The composition according to claim 6, further comprising other drugs for treating tumors.
A medicine box, is characterized in that, comprises:

(a1) a first container, and a CTLA-4 inhibitor located in said first container, or a medicine containing a CTLA-4 inhibitor;

(b1) A second container, and a non-steroidal anti-inflammatory drug, or a drug containing a non-steroidal anti-inflammatory drug, located in the second container.
A use of a combination, characterized in that the combination includes a CTLA-4 inhibitor and a non-steroidal anti-inflammatory drug for preparing a pharmaceutical composition or kit, and the pharmaceutical composition or kit is used for treating tumors.

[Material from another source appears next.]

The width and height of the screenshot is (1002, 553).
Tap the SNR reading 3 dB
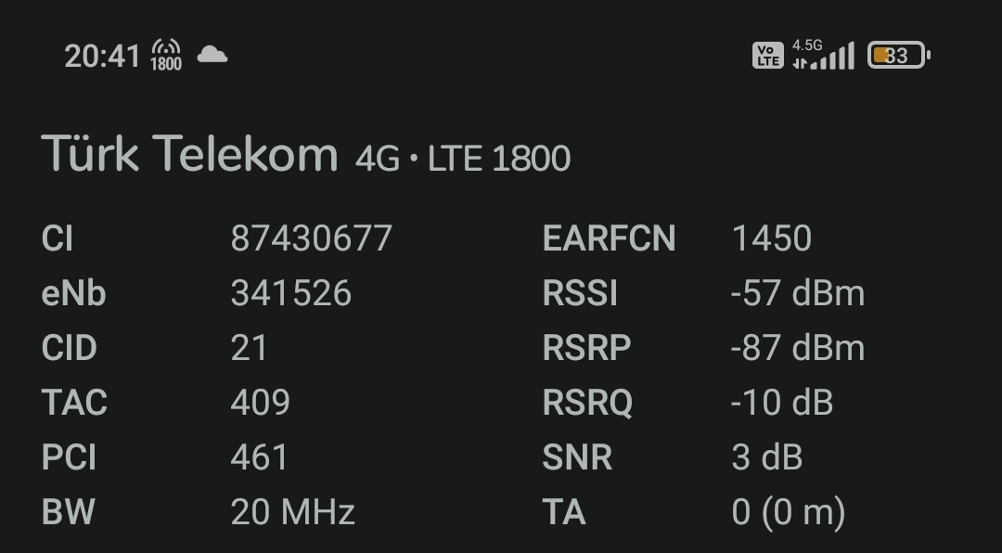(767, 457)
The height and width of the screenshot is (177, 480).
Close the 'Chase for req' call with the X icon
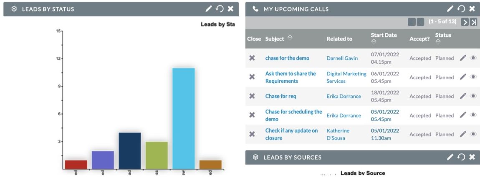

The use according to claim 9, wherein the tumor is selected from the group consisting of colorectal cancer, non-small cell lung cancer, small cell lung cancer, squamous cell carcinoma of the head and neck, liver cancer, cervical cancer, B-cell lymphoid tumor, multiple myeloma, non-Hodgkin's lymphoma, melanoma, ovarian cancer, breast cancer, prostate cancer, pleural mesothelioma, renal cancer, urothelial carcinoma, nasopharyngeal carcinoma, endometrial carcinoma, colloid tumor, gastric cancer, esophageal cancer, esophagogastric junction cancer, thyroid cancer, pancreatic cancer, cholangiocarcinoma, primary brain cancer, or a combination thereof.